**What the task asks**
Search the entries below for the line containing "Click the 30 mark on the top ruler"; from there to the end, return every line exactly and add nothing.

Stored dataset items
"""

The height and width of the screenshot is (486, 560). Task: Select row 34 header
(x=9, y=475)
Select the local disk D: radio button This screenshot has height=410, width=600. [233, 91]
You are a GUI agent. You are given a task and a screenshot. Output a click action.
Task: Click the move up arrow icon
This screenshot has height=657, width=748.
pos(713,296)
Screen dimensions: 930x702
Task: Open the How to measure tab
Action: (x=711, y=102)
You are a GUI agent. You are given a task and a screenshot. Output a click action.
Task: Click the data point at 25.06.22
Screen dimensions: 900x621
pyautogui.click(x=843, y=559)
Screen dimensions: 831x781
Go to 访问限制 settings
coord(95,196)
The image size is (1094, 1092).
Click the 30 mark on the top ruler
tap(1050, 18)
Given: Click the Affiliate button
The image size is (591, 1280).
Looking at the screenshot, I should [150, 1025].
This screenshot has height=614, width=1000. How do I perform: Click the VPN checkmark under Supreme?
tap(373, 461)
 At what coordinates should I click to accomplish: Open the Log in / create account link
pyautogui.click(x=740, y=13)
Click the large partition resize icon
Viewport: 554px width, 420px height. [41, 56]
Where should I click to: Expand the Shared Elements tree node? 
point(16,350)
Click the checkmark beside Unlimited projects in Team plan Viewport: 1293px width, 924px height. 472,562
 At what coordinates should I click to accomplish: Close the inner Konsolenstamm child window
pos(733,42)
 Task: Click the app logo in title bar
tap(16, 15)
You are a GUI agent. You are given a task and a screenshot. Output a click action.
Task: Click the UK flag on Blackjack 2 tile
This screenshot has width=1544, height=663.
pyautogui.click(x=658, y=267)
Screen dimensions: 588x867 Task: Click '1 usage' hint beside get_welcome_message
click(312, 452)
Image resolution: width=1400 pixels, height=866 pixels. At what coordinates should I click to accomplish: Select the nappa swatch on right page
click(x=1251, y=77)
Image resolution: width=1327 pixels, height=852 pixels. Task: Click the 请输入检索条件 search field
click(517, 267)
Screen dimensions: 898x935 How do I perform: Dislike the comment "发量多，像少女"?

"""

**Task result**
Click the 30 mark on the top ruler
tap(1050, 18)
Given: Click the Affiliate button
The image size is (591, 1280).
Looking at the screenshot, I should [150, 1025].
This screenshot has height=614, width=1000. How do I perform: Click the VPN checkmark under Supreme?
tap(373, 461)
 At what coordinates should I click to accomplish: Open the Log in / create account link
pyautogui.click(x=740, y=13)
Click the large partition resize icon
Viewport: 554px width, 420px height. [41, 56]
Where should I click to: Expand the Shared Elements tree node? 
point(16,350)
Click the checkmark beside Unlimited projects in Team plan Viewport: 1293px width, 924px height. 472,562
 At what coordinates should I click to accomplish: Close the inner Konsolenstamm child window
pos(733,42)
 Task: Click the app logo in title bar
tap(16, 15)
You are a GUI agent. You are given a task and a screenshot. Output a click action.
Task: Click the UK flag on Blackjack 2 tile
This screenshot has width=1544, height=663.
pyautogui.click(x=658, y=267)
Screen dimensions: 588x867 Task: Click '1 usage' hint beside get_welcome_message
click(312, 452)
Image resolution: width=1400 pixels, height=866 pixels. At what coordinates should I click to accomplish: Select the nappa swatch on right page
click(x=1251, y=77)
Image resolution: width=1327 pixels, height=852 pixels. Task: Click the 请输入检索条件 search field
click(517, 267)
Screen dimensions: 898x935 How do I perform: Dislike the comment "发量多，像少女"?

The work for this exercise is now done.